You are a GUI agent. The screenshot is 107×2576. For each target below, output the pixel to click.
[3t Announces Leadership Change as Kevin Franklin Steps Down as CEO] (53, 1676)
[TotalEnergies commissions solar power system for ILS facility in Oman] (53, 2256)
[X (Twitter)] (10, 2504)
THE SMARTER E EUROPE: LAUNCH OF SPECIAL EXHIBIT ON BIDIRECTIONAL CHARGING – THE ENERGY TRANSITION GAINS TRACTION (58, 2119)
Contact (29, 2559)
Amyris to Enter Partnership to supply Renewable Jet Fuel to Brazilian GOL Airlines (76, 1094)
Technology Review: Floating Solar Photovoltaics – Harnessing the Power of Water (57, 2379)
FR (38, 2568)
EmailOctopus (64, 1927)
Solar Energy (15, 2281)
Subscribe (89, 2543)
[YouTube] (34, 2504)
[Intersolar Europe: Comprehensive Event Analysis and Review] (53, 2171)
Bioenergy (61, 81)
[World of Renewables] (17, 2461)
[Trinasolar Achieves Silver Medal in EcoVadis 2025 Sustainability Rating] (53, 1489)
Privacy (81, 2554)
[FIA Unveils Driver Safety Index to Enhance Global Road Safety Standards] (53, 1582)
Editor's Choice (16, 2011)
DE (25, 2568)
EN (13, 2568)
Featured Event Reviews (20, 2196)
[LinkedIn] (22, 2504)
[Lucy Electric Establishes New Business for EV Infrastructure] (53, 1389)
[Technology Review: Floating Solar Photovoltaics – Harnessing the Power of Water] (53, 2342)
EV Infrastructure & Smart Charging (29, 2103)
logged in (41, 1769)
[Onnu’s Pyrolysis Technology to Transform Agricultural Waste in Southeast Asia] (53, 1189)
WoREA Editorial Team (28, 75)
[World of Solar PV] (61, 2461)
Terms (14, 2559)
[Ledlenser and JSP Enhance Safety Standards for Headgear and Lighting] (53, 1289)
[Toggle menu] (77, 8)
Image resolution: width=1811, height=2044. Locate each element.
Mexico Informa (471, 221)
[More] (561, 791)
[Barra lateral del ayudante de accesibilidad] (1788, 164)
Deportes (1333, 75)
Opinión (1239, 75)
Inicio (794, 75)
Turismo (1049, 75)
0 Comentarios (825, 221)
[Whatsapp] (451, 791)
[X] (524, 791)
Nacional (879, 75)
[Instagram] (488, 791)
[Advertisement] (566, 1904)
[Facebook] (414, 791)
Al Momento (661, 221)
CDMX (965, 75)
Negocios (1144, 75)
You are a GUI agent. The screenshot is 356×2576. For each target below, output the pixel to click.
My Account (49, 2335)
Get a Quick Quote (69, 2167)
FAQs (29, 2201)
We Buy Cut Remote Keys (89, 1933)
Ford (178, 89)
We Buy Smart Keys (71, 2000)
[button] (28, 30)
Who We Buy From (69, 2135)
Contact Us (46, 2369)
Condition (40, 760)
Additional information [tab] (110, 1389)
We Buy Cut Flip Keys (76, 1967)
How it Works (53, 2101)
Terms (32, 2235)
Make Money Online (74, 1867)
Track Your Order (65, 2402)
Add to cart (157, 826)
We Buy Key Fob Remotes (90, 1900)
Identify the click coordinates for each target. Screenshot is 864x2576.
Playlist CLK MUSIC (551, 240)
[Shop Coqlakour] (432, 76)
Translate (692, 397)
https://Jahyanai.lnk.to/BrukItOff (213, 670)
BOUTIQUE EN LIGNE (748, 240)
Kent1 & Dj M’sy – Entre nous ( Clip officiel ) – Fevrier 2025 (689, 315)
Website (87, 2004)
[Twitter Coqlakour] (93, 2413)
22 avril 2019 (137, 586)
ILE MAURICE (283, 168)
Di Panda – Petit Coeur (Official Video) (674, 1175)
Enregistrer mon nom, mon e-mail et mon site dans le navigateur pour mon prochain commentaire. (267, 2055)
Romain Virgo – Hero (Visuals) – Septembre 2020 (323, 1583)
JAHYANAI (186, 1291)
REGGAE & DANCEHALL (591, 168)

★ ★ ★ ★ ★

Work instruction:
Could you restate word for word the lines above, from the one that contains "We Buy Smart Keys (71, 2000)" through the one that contains "ILE MAURICE (283, 168)", and no others?

Result for this task:
We Buy Smart Keys (71, 2000)
[button] (28, 30)
Who We Buy From (69, 2135)
Contact Us (46, 2369)
Condition (40, 760)
Additional information [tab] (110, 1389)
We Buy Cut Flip Keys (76, 1967)
How it Works (53, 2101)
Terms (32, 2235)
Make Money Online (74, 1867)
Track Your Order (65, 2402)
Add to cart (157, 826)
We Buy Key Fob Remotes (90, 1900)
Identify the click coordinates for each target. Screenshot is 864x2576.
Playlist CLK MUSIC (551, 240)
[Shop Coqlakour] (432, 76)
Translate (692, 397)
https://Jahyanai.lnk.to/BrukItOff (213, 670)
BOUTIQUE EN LIGNE (748, 240)
Kent1 & Dj M’sy – Entre nous ( Clip officiel ) – Fevrier 2025 (689, 315)
Website (87, 2004)
[Twitter Coqlakour] (93, 2413)
22 avril 2019 (137, 586)
ILE MAURICE (283, 168)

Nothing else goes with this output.